▸ READING TEXT:
Dean gets backing from unlikely — and unwanted — source on Confederate flag flap

Every time Howard Dean says something controversial and faces criticism, he seems to get backing from those whose help he doesn’t want.

In September, Dick Gephardt began aggressively criticizing Dean’s record of hostility for Medicare, noting that Dean sided with Republicans in the mid-1990s when congressional Democrats were fighting Newt Gingrich’s proposed Medicare cuts. As an example of the kind of help Dean probably didn’t want, Gingrich leapt to Dean’s defense.

A few weeks later, Dean got into some trouble for comments regarding Israel, saying he doesn’t want the U.S. “taking sides” in the Israeli-Palestinian conflict and calling members of Hamas “soldiers,” instead of the description generally used by Americans, “terrorists.” When several Jewish groups and leaders criticized Dean’s comments, the Arab-American Institute defended Dean and praised his position of neutrality. Like Gingrich’s defense, this probably wasn’t the support Dean was looking for.

▸ RECORDS SHOWN:
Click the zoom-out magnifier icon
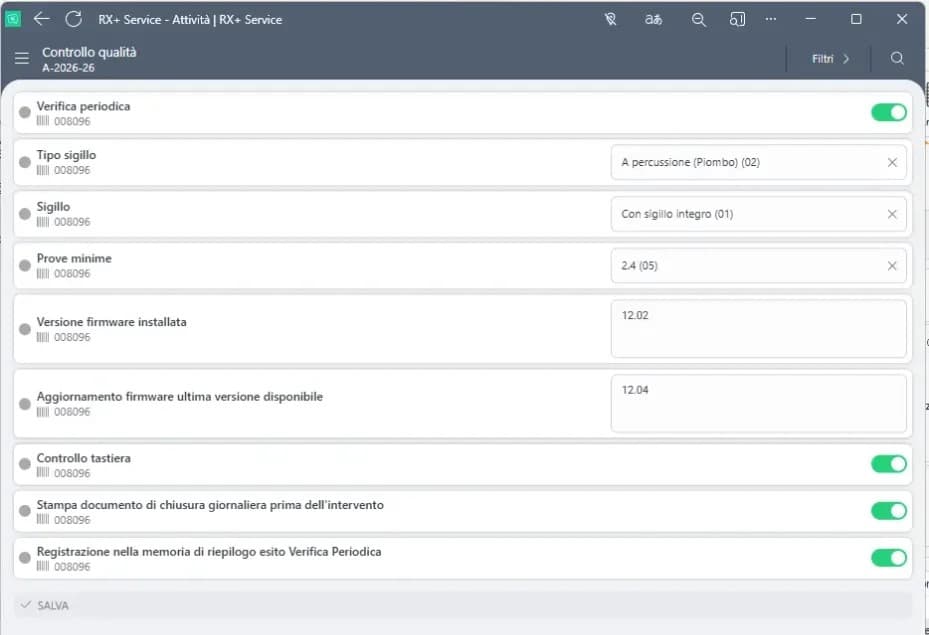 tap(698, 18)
* * *
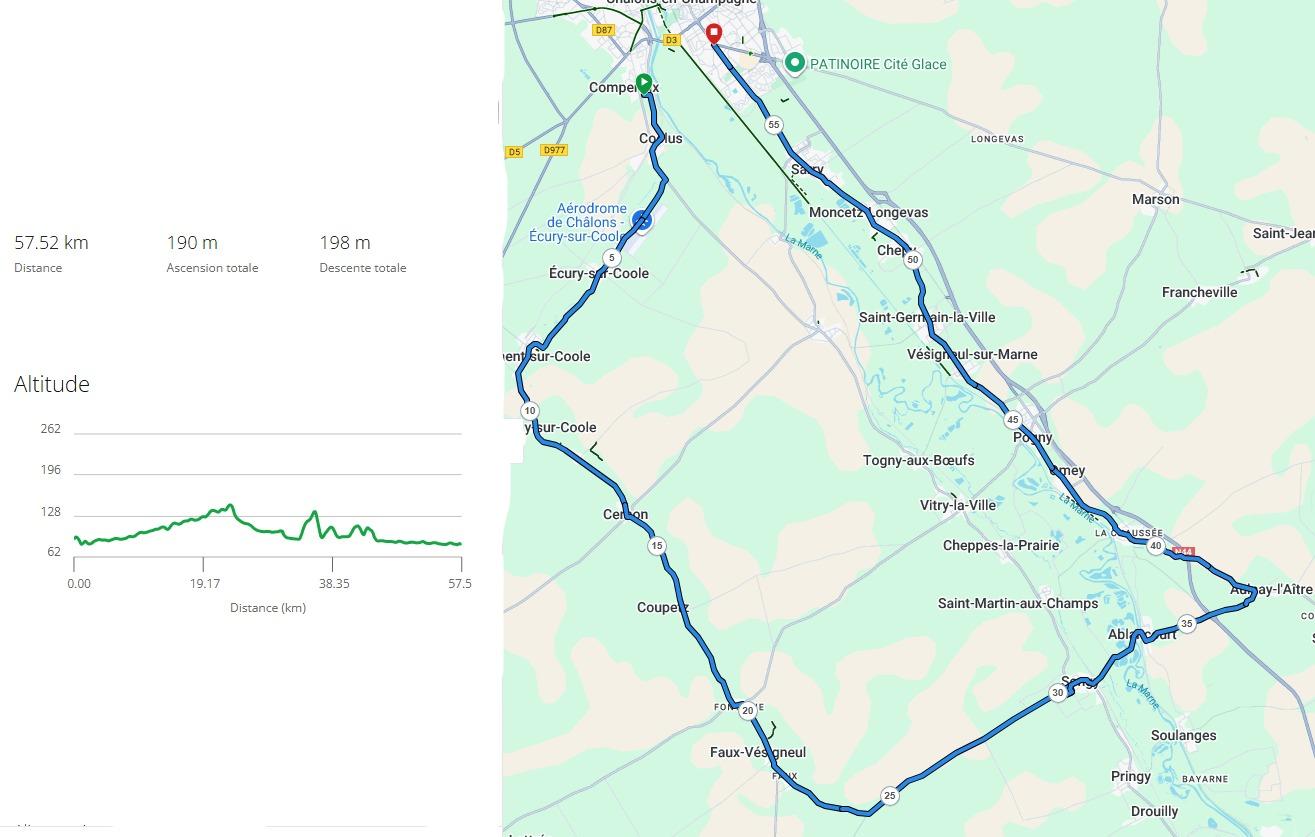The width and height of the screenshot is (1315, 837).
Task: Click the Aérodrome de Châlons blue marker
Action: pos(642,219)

▸ YOUR TASKS:
a) In the article on Howard Dean, who defended Dean after Dick Gephardt criticized his Medicare record?
b) Resume the Howard Dean article after its final paragraph, carrying it on to the Confederate flag dispute named in its headline.

▸ TASK RESULTS:
a) Newt Gingrich

b)
And now it’s happened again. Last week, Dean was the subject of another controversy stemming from a poorly-worded remark, this time about his desire to be the candidate “for guys with Confederate flags in their pickup trucks.” After days of criticism from Dem rivals such as Al Sharpton and John Edwards, who steps up to defend Dean’s comments? The Council of Conservative Citizens.

As you may recall, the CCC is a transparently racist organization that grew out of the “White Citizens Councils” of the old, strictly segregated, South. The group boasts that it “speaks out” on behalf of “white European-Americans, their civilization, faith and form of government,” and believes the very idea of racism “was concocted by a communist ideologues in the 1920s…to instill guilt and shame in the minds of white people and to inflame racial hostility among blacks.”

Yet there was the CCC defending Dean last week, with an open letter to the Vermont governor on its website, saying that the CCC’s leadership “wish[es] to commend” Dean for his outreach to those who embrace the Confederate flag.

In fact, the racist group announced it would like to get to know Dean better.

“We would like to invite you, Gov. Dean, to attend the National Board of Directors meeting we are holding in Nashville, Tennessee next week and to address our group briefly along the lines you mentioned in Boston,” said Thomas Dover, president of the CCC. “We would like to make you better acquainted with us and our concerns and activities and to make ourselves better acquainted with you.”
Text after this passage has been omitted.